Extracto del documento —
* * * * * * * * *

El sol, de momento, sale todos
los días, pero no calienta con la misma intensidad para todas las personas.
Conclusión: estamos ante un verano atípico que cada cual organiza teniendo en
cuenta la situación que le toca vivir. La crisis económica ha obligado a
rediseñar planes y a buscar estrategias para intentar, pese a todo, ser un poco
más feliz aprovechando lo poco que aún es gratis en nuestro país: el sol y la
playa.
De Gijón a Ferrol, en un vagón de
FEVE, se van sucediendo en mi mente recuerdos y vivencias asociadas a las
estaciones y los apeaderos que voy dejando atrás. Jorge Manríquez en las coplas a la muerte de
su padre utilizaba la metáfora del cauce del río para describir la trayectoria
de la vida humana. En el momento actual, a mí esa trayectoria se me antoja como
un tren sin itinerario, ni estación definida a la que arribar, que va cargado
de gente a la que no le importaría que
descarrilara. Y es que de tanto utilizar
puntos suspensivos se empieza a añorar la aparición de algún punto y aparte que
dé sentido a nuestro presente y aporte un poco de esperanza a nuestro futuro.

* * * * * * * * *

Datos proporcionados —
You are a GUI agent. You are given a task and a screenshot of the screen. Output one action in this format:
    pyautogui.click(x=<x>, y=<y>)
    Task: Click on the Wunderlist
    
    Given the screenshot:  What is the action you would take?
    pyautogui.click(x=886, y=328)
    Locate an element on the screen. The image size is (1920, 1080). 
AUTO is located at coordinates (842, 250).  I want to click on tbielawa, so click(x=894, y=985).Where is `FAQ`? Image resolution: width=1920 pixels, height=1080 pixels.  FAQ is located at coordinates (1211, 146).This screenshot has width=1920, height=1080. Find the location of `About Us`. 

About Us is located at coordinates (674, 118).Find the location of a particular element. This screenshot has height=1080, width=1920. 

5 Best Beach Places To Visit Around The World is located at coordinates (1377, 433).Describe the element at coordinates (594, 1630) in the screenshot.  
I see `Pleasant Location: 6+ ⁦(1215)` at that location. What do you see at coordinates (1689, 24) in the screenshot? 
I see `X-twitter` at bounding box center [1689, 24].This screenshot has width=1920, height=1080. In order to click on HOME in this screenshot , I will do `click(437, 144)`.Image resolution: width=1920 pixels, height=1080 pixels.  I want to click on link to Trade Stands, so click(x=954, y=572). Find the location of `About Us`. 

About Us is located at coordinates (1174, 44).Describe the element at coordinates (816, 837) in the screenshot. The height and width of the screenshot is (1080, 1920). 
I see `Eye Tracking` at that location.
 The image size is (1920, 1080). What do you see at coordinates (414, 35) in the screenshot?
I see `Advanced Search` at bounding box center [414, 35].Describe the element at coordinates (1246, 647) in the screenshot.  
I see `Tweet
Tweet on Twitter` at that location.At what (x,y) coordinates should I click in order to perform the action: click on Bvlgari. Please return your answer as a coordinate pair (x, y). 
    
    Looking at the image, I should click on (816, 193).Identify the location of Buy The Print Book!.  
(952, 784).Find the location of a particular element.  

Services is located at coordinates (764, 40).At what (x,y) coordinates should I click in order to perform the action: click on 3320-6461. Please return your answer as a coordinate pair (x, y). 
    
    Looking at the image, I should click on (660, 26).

* * * * * * * * *

En qué consiste —
Según el extracto del documento sobre el verano y la crisis, ¿por qué cada persona organiza este verano de forma distinta y busca en el sol y la playa una manera de ser más feliz? Responde en una a tres oraciones.

Resultado —
La crisis económica ha obligado a rediseñar planes, y por eso cada cual organiza el verano teniendo en cuenta la situación que le toca vivir. Para intentar ser un poco más feliz pese a todo, se aprovecha lo poco que aún es gratis en el país: el sol y la playa.